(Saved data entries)
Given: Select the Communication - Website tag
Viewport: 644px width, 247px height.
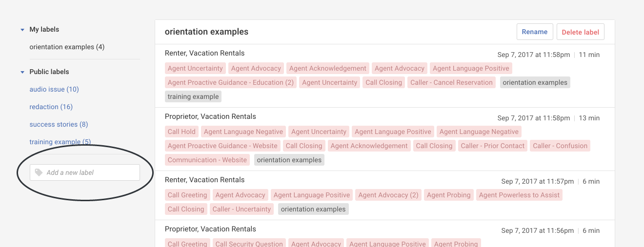Looking at the screenshot, I should click(x=207, y=160).
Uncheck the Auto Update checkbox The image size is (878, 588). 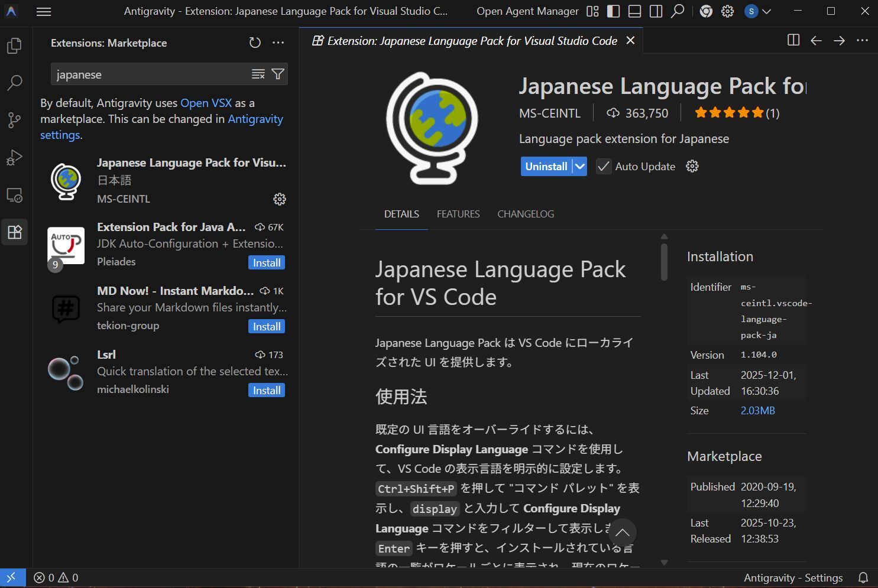coord(603,167)
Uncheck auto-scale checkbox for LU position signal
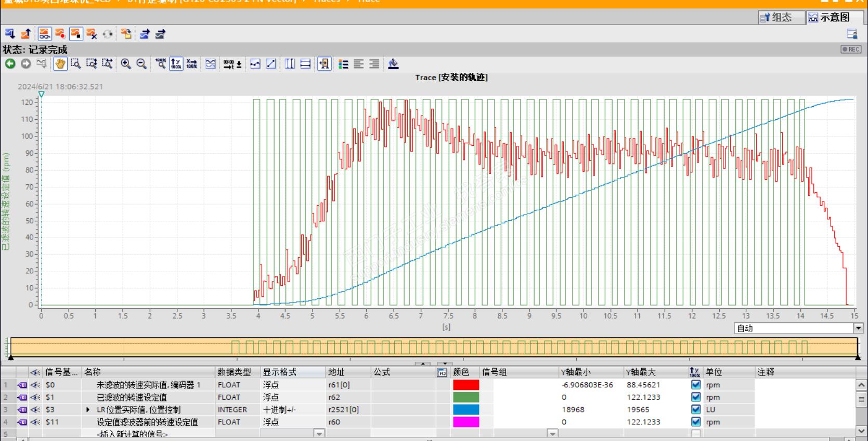The width and height of the screenshot is (868, 441). coord(696,410)
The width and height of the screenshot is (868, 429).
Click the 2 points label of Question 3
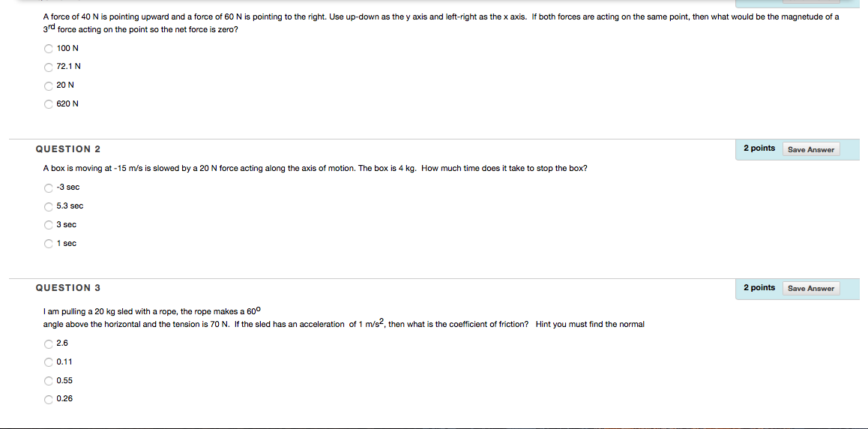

» **PROBLEM**: In the records above, locate the line with "Uncheck auto-scale checkbox"; output it and each line after it through the last one, exactly, omitting pictures.

» **SOLUTION FOR THIS EXERCISE**:
Uncheck auto-scale checkbox for LU position signal
The width and height of the screenshot is (868, 441). coord(696,410)
The width and height of the screenshot is (868, 429).
Click the 2 points label of Question 3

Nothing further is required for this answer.